> What the task requires
Only the lines from the one with "You are a GUI" to the end of the data, both ends included, should be output, exactly as they stand and without pictures.

────

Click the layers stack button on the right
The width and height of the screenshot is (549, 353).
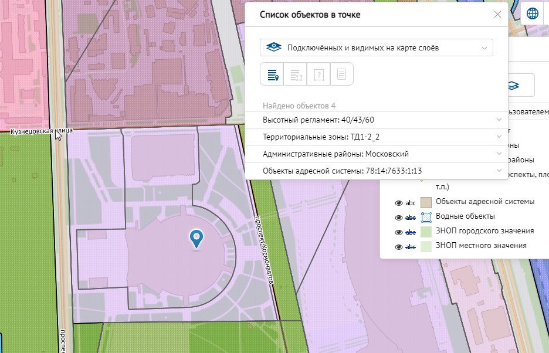point(514,86)
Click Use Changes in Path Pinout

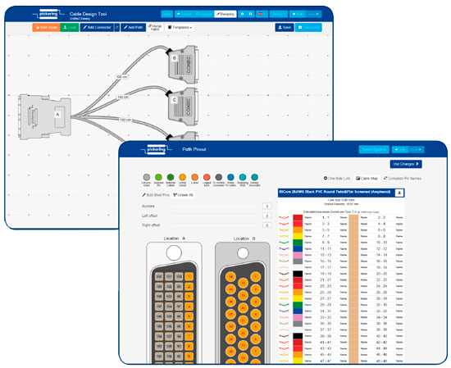tap(406, 164)
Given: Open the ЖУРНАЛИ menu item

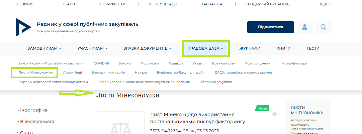Looking at the screenshot, I should [250, 48].
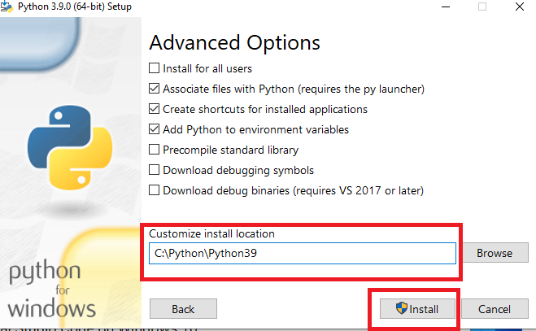Enable Install for all users
Screen dimensions: 536x331
155,68

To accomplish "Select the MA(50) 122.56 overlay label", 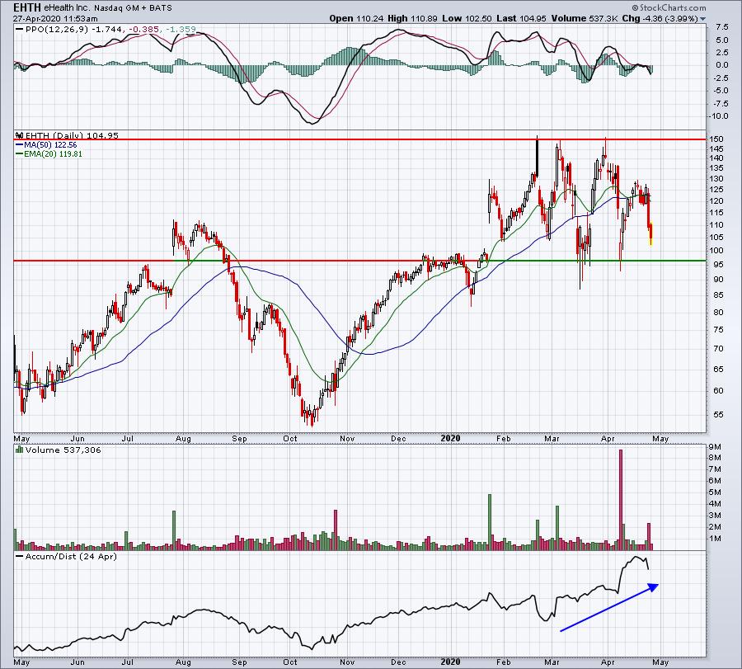I will pyautogui.click(x=49, y=144).
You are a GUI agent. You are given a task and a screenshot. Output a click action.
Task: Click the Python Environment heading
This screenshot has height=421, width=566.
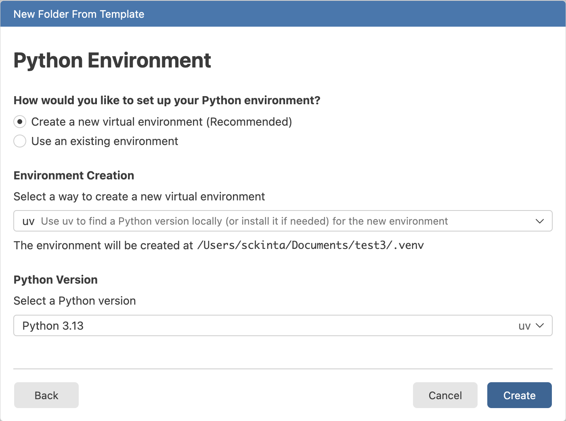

────

> Your response
You are a GUI agent. You are given a task and a screenshot. Output a click action.
Task: Click the Python Environment heading
This screenshot has height=421, width=566.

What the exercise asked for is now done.